ABD'nin Kuzey Karolina eyaletine bağlı Durham’da 26-29 Haziran tarihlerinde gerçekleşen Güney Zirvesi “Demokrasiye sahip çık, faşizmi işçi sınıfıyla ve toplumu örgütleyerek defet” başlığıyla gerçekleşti.

Zirveye Güney İşçi Meclisi, Birleşik Güney Hizmet Sektörü İşçileri Sendikası gibi sendikaların yanı sıra, Queer Müslümanlar, artan kiralar ve evden atılmalara karşı örgütlenen Kuzey&Güney Karolina Kiracılar Sendikası, Birleşik Kiracılar Ağı, Kuzey Karolina Çevre Koruma Örgütü, Amerikan kentlerini sıkı polis gözetiminden kurtarmaya çalışan örgütler, Kuzey Karolina Asyalı Göçmenler, Adalet için Siyah İşçiler, Sosyal Adalet için Müslümanlar ve Küba'ya ABD tarafından uygulanan yaptırımların kaldırılması için mücadele eden gruplar dahil 100’den fazla örgüt katıldı.

Zirveyi düzenleyen Güney Vizyon İttifakının yöneticilerinden Joshua Vincent, sorularımızı yanıtladı. Radikal siyah hareketinden gelen Joshua Vincent, Güney Zirvesi’ni de düzenleyen ve 2014 yılında kurulan Güney Vizyon İttifakı’nın kurucularından biri.

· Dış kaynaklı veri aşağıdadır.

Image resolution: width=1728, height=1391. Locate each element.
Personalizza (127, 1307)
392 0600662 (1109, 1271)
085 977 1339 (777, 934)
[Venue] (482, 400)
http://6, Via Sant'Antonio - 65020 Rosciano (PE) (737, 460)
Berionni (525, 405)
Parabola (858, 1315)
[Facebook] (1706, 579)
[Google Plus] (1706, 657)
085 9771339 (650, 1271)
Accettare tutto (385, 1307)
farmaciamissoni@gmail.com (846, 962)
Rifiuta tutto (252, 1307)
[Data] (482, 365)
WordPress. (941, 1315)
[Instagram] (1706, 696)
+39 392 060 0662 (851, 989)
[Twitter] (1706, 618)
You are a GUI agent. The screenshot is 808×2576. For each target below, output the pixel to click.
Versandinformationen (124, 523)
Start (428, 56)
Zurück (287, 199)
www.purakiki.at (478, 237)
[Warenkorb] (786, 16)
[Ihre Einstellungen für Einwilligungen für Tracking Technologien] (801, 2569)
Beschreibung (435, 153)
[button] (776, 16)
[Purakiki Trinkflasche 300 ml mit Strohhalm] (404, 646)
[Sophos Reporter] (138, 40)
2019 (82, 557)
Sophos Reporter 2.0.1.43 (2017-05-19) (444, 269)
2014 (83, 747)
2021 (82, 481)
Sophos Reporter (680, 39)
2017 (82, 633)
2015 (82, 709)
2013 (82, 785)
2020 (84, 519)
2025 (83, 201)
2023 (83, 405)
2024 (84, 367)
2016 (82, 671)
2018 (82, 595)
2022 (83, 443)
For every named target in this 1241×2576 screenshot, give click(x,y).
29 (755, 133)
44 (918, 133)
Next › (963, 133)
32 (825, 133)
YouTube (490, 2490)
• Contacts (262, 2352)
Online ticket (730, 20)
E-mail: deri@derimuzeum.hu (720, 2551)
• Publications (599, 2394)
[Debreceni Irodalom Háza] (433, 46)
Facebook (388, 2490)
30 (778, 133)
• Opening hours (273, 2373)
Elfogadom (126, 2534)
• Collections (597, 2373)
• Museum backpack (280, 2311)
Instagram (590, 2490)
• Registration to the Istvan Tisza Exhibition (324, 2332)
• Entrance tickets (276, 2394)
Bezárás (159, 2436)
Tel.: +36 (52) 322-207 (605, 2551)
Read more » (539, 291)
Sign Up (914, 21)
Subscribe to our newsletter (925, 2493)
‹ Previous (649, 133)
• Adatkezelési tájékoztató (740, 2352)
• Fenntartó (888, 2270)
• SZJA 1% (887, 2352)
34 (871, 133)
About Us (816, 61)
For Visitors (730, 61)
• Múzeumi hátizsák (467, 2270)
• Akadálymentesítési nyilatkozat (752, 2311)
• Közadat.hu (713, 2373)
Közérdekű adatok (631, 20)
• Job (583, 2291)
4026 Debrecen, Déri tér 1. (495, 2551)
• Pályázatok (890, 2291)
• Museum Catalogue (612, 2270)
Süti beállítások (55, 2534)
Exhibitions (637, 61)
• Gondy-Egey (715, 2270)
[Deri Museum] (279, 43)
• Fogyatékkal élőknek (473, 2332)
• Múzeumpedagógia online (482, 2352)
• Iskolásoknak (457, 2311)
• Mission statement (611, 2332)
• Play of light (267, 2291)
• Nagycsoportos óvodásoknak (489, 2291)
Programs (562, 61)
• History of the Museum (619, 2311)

Uzunca bir süredir Siyah Özgürlük Hareketi ve Siyahların Yaşamları Değerlidir (Black Lives Matter) gibi hareketlerin içinde mücadele ediyorsunuz. Bize Güney Vizyon İttifakı`nın geçmişinden ve içinde bulunduğunuz mücadelelerin ufkunuzu nasıl etkilediğinden bahsedebilir misiniz?

Güney Vizyon İttifakı on yaşında. Kurucu yönetim kurulu üyesiyim. Kurumumuzun amaçlarından biri tabandan örgütlenen siyasi çalışmaları desteklemek. Siyahların Güney`de maruz kaldığı zorlukları ve hayatlarını biliyorsunuz. Siyah radikal hareket bugüne kadar içinde bulunduğum bütün hareketlerin merkezinde oldu. Güney Hapishane Birliği'nin idari müdürü olarak liderliğe geldiğimde, yaptığımız ilk şeylerden biri burada, Greensboro, Kuzey Karolina'da bulunan Sevgili Toplum Merkezi (Beloved Community Center) ile bağlantı kurmak oldu. Bir yıl boyunca bir dizi atölye çalışması gerçekleştirdik. ABD Temsilciler Meclisinde siyasi örgütlenme hakkında konuştuğumuzda, bize yol gösteren siyasi kuzey yıldızlarımızı onurlandırdık ve onlara sadık kaldığımızı gösterdik.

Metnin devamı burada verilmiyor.